The arbitration statute which governs the arbitration proceedings will have provisions about the courts of that country in which any court proceedings arising out of the arbitration can be filed. These courts will necessarily be the courts of the country in which the arbitration proceedings are taking place.
Thus, the choice of the country where the seat of arbitration will be located, automatically and mandatorily leads to the choice of the law of that country as the law applicable to the arbitration proceedings, and the courts of that country as having exclusive jurisdiction over the matters arising from the arbitration proceedings. What is important to note is that this principle applies to a choice of a country and mandatory choice of law and courts of that country consequently.
PROVISIONS OF THE INDIAN ARBITRATION AND CONCILIATION ACT, 1996
The provisions of Sections 2(1)(e)5, 2(2)6, 207 and 428 of the Arbitration and Conciliation Act, 1996 (“the Act”) are relevant.

====

TASK SET:
[1] Rewrite the stretch of the arbitration passage from "The arbitration statute" through "that country consequently.", changing "courts" to "tribunals" everywhere it appears.
[2] According to the arbitration passage, which country's courts will necessarily hear court proceedings arising out of the arbitration?

SOURCE EXCERPT:
====

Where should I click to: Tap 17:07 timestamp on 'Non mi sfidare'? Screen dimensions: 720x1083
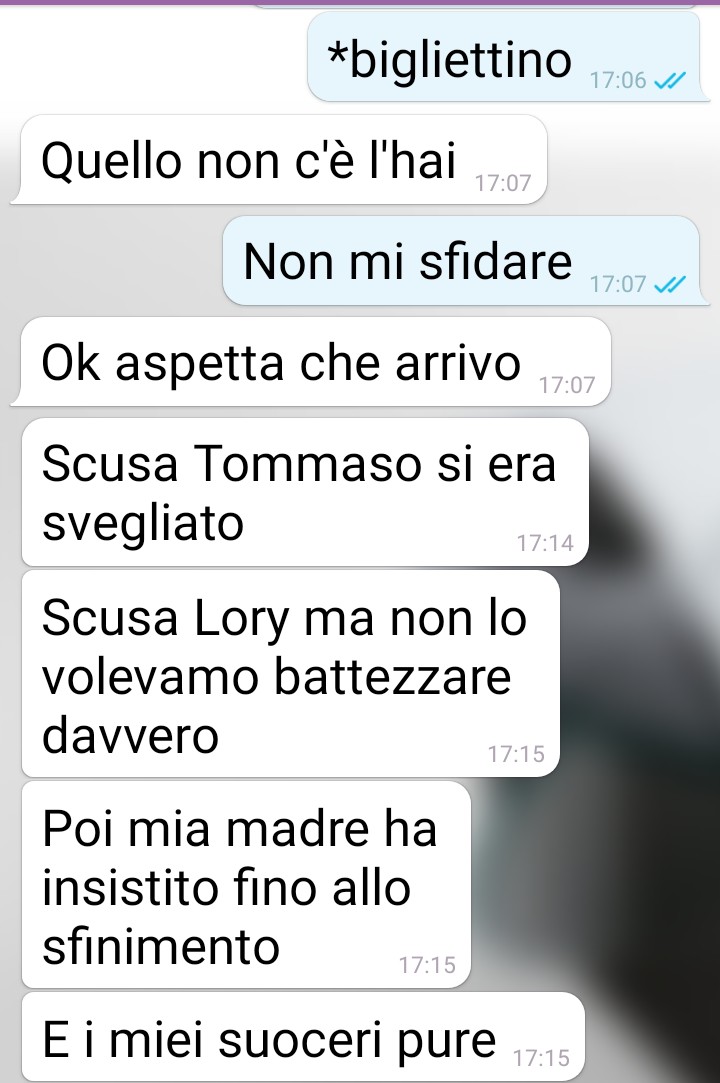(618, 284)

====

TASK RESULTS:
[1]
The arbitration statute which governs the arbitration proceedings will have provisions about the tribunals of that country in which any court proceedings arising out of the arbitration can be filed. These tribunals will necessarily be the tribunals of the country in which the arbitration proceedings are taking place.
Thus, the choice of the country where the seat of arbitration will be located, automatically and mandatorily leads to the choice of the law of that country as the law applicable to the arbitration proceedings, and the tribunals of that country as having exclusive jurisdiction over the matters arising from the arbitration proceedings. What is important to note is that this principle applies to a choice of a country and mandatory choice of law and tribunals of that country consequently.

[2] The courts of the country in which the arbitration proceedings are taking place.